+++ AVAILABLE RECORDS

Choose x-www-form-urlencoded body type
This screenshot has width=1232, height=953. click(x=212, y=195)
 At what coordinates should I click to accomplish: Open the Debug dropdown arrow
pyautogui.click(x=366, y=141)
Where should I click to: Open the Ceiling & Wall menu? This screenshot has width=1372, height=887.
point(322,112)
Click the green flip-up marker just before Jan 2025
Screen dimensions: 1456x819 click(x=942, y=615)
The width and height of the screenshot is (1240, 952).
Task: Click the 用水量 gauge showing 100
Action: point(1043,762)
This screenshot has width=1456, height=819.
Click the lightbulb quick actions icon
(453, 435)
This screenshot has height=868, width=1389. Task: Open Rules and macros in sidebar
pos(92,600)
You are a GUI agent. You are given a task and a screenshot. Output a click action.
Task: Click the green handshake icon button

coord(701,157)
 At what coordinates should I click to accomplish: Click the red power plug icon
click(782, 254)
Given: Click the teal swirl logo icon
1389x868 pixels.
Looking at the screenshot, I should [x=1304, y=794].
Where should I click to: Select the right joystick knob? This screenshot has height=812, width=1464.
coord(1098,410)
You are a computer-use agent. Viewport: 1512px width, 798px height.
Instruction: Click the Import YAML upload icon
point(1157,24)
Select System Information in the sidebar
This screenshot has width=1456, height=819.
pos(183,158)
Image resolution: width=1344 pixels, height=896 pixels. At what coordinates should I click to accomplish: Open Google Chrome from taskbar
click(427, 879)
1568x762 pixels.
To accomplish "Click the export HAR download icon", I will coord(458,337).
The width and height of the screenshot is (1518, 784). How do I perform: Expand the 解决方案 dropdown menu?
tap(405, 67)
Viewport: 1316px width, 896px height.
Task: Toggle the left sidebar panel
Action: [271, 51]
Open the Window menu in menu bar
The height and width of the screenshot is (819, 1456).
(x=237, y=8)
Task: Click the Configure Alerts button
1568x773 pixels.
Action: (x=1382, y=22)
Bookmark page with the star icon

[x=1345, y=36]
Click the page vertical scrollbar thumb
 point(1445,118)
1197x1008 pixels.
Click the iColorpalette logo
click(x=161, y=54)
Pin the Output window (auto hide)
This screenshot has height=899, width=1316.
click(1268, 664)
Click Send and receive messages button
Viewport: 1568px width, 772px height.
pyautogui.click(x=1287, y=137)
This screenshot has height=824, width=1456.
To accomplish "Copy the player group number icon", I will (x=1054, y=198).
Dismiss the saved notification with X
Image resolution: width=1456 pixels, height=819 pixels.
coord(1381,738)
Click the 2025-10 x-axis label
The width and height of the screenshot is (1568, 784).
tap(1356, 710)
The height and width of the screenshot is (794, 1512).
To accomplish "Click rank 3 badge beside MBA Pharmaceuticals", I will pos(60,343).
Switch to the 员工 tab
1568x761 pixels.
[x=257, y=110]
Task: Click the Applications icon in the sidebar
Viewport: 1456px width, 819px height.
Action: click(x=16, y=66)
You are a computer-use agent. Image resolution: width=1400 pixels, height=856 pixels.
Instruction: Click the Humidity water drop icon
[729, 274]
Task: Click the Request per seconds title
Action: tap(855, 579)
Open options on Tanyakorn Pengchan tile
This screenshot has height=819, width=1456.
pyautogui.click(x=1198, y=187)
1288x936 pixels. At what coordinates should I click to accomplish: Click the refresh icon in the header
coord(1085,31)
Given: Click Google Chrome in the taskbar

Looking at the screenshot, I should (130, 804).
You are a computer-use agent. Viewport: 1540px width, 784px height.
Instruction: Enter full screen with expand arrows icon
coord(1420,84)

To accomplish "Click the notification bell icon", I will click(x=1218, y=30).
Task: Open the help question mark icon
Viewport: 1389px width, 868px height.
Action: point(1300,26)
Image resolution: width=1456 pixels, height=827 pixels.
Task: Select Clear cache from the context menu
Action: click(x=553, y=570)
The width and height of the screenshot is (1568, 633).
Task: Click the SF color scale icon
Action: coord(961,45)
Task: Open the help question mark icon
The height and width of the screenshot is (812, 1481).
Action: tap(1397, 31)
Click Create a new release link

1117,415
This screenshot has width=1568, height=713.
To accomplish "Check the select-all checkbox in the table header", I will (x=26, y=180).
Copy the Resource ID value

++++++

> ACTION ITEM:
An exact copy of every entry is what is needed here.

> EXERCISE RESULT:
Choose x-www-form-urlencoded body type
This screenshot has width=1232, height=953. click(x=212, y=195)
 At what coordinates should I click to accomplish: Open the Debug dropdown arrow
pyautogui.click(x=366, y=141)
Where should I click to: Open the Ceiling & Wall menu? This screenshot has width=1372, height=887.
point(322,112)
Click the green flip-up marker just before Jan 2025
Screen dimensions: 1456x819 click(x=942, y=615)
The width and height of the screenshot is (1240, 952).
Task: Click the 用水量 gauge showing 100
Action: point(1043,762)
This screenshot has width=1456, height=819.
Click the lightbulb quick actions icon
(453, 435)
This screenshot has height=868, width=1389. Task: Open Rules and macros in sidebar
pos(92,600)
You are a GUI agent. You are given a task and a screenshot. Output a click action.
Task: Click the green handshake icon button

coord(701,157)
 At what coordinates should I click to accomplish: Click the red power plug icon
click(782, 254)
Given: Click the teal swirl logo icon
1389x868 pixels.
Looking at the screenshot, I should [x=1304, y=794].
Where should I click to: Select the right joystick knob? This screenshot has height=812, width=1464.
coord(1098,410)
You are a computer-use agent. Viewport: 1512px width, 798px height.
Instruction: Click the Import YAML upload icon
point(1157,24)
Select System Information in the sidebar
This screenshot has width=1456, height=819.
pos(183,158)
Image resolution: width=1344 pixels, height=896 pixels. At what coordinates should I click to accomplish: Open Google Chrome from taskbar
click(427, 879)
1568x762 pixels.
To accomplish "Click the export HAR download icon", I will coord(458,337).
The width and height of the screenshot is (1518, 784). How do I perform: Expand the 解决方案 dropdown menu?
tap(405, 67)
Viewport: 1316px width, 896px height.
Task: Toggle the left sidebar panel
Action: [271, 51]
Open the Window menu in menu bar
The height and width of the screenshot is (819, 1456).
(x=237, y=8)
Task: Click the Configure Alerts button
1568x773 pixels.
Action: (x=1382, y=22)
Bookmark page with the star icon

[x=1345, y=36]
Click the page vertical scrollbar thumb
 point(1445,118)
1197x1008 pixels.
Click the iColorpalette logo
click(x=161, y=54)
Pin the Output window (auto hide)
This screenshot has height=899, width=1316.
click(1268, 664)
Click Send and receive messages button
Viewport: 1568px width, 772px height.
pyautogui.click(x=1287, y=137)
This screenshot has height=824, width=1456.
To accomplish "Copy the player group number icon", I will (x=1054, y=198).
Dismiss the saved notification with X
Image resolution: width=1456 pixels, height=819 pixels.
coord(1381,738)
Click the 2025-10 x-axis label
The width and height of the screenshot is (1568, 784).
tap(1356, 710)
The height and width of the screenshot is (794, 1512).
To accomplish "Click rank 3 badge beside MBA Pharmaceuticals", I will pos(60,343).
Switch to the 员工 tab
1568x761 pixels.
[x=257, y=110]
Task: Click the Applications icon in the sidebar
Viewport: 1456px width, 819px height.
Action: click(x=16, y=66)
You are a computer-use agent. Image resolution: width=1400 pixels, height=856 pixels.
Instruction: Click the Humidity water drop icon
[729, 274]
Task: Click the Request per seconds title
Action: tap(855, 579)
Open options on Tanyakorn Pengchan tile
This screenshot has height=819, width=1456.
pyautogui.click(x=1198, y=187)
1288x936 pixels. At what coordinates should I click to accomplish: Click the refresh icon in the header
coord(1085,31)
Given: Click Google Chrome in the taskbar

Looking at the screenshot, I should (130, 804).
You are a computer-use agent. Viewport: 1540px width, 784px height.
Instruction: Enter full screen with expand arrows icon
coord(1420,84)

To accomplish "Click the notification bell icon", I will click(x=1218, y=30).
Task: Open the help question mark icon
Viewport: 1389px width, 868px height.
Action: point(1300,26)
Image resolution: width=1456 pixels, height=827 pixels.
Task: Select Clear cache from the context menu
Action: click(x=553, y=570)
The width and height of the screenshot is (1568, 633).
Task: Click the SF color scale icon
Action: coord(961,45)
Task: Open the help question mark icon
The height and width of the screenshot is (812, 1481).
Action: tap(1397, 31)
Click Create a new release link

1117,415
This screenshot has width=1568, height=713.
To accomplish "Check the select-all checkbox in the table header", I will (x=26, y=180).
Copy the Resource ID value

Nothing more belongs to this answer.